# Yuck!  Ugly fly



## Dao (Aug 28, 2009)

Macro shot of a Ugly fly

EOS 40D, F/8, 1/400, ISO 320, EF 100mm Macro lens.


----------



## Andrew Sun (Aug 28, 2009)

Looks somewhat cool to me =), great shot.


----------



## MelissaMarieImagery (Aug 28, 2009)

I like the "pose" lol

Nice shot, you can see every creepy detail.


----------



## avilamillar (Aug 28, 2009)

Wow, thats a very good picture! i have tried to get a fly but they always fly away! hahah


----------



## enufced904 (Aug 28, 2009)

It looks like it's praying.  Looks awesome!


----------



## Dao (Aug 28, 2009)

Thanks for the comments.

Yes..  it seems like he was begging me to give him some food.


----------



## lvcrtrs (Aug 28, 2009)

I actually think he/she is quite good looking.  Wonder what the world look like through those eyes.  Nice job.  Crisp with good DOF.


----------



## ocular (Aug 28, 2009)

lvcrtrs said:


> I actually think he/she is quite good looking.  Wonder what the world look like through those eyes.  Nice job.  Crisp with good DOF.

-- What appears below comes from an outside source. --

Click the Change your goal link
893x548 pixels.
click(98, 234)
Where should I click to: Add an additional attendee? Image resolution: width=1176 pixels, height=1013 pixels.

 Maybe you should ask Jeff Goldblum 

Nice love the dof and the colors.


----------



## jbylake (Aug 28, 2009)

avilamillar said:


> Wow, thats a very good picture! i have tried to get a fly but they always fly away! hahah


Find a dead possum on the side of the road...they'll stay put for ever...:lmao:


----------



## Al-Wazeer (Aug 28, 2009)

Nice, really nice, it shows every tiny detail in the fly.


----------



## DigitalScape (Aug 29, 2009)

Very nice image - sharp, well lit


----------



## photo28 (Aug 29, 2009)

Love that pose 

Nice shot, nice and clear.


----------